Former Russian spy dies of apparent poisoning

Former Russian spy Alexander Litvinenko died after an apparent poisoning led to a mysterious and rapid decline which left doctors unable to verify his cause of death and led friends on Friday to accuse the Kremlin of murder.

Litvinenko, a vociferous critic of the Russian government, suffered heart failure on Thursday following days of intensive care and extensive medical tests, London's University College Hospital said in a statement.

Doctors discounted earlier diagnoses that the 43-year-old father of three was poisoned with thallium and radiation. Dr.

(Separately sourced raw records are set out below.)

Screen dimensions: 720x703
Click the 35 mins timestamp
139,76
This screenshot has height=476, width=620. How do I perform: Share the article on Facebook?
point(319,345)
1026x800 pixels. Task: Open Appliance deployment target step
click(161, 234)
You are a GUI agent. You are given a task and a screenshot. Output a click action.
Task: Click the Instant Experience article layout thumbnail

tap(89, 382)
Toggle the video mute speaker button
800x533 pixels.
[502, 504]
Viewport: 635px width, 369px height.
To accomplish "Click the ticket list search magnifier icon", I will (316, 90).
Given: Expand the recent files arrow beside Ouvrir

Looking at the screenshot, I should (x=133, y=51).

Geoff Bellingan, the hospital's director of critical care, acknowledged he had no clue as to the cause of death.

Anti-terrorist officers from London's Metropolitan police said the matter was "being investigated as an unexplained death," in a statement issued moments after doctors confirmed the ex-intelligence officer had died at 2121 GMT Thursday.

The former spy said he believed he had been poisoned on Nov. 1, while investigating the slaying of another Kremlin detractor investigative journalist Anna Politkovskaya. His hair fell out, his throat became swollen and his immune and nervous systems were severely damaged.

Just hours before he lost consciousness on Tuesday, Litvinenko said he had been silenced by the Kremlin, The Times newspaper quoted a friend as saying.

"The bastards got me, but they won't get everybody," Andrei Nekrasov quoted Litvinenko as saying, according to The Times.

Nekrasov told the AP by telephone from the hospital that Litvinenko's wife Marina, father Walter and his 10-year son Anatoli were by his side when he died.

"I can't use any other word: they whacked another one of us. It was an incredibly professional murder and a sadistic one at that," said Nekrasov.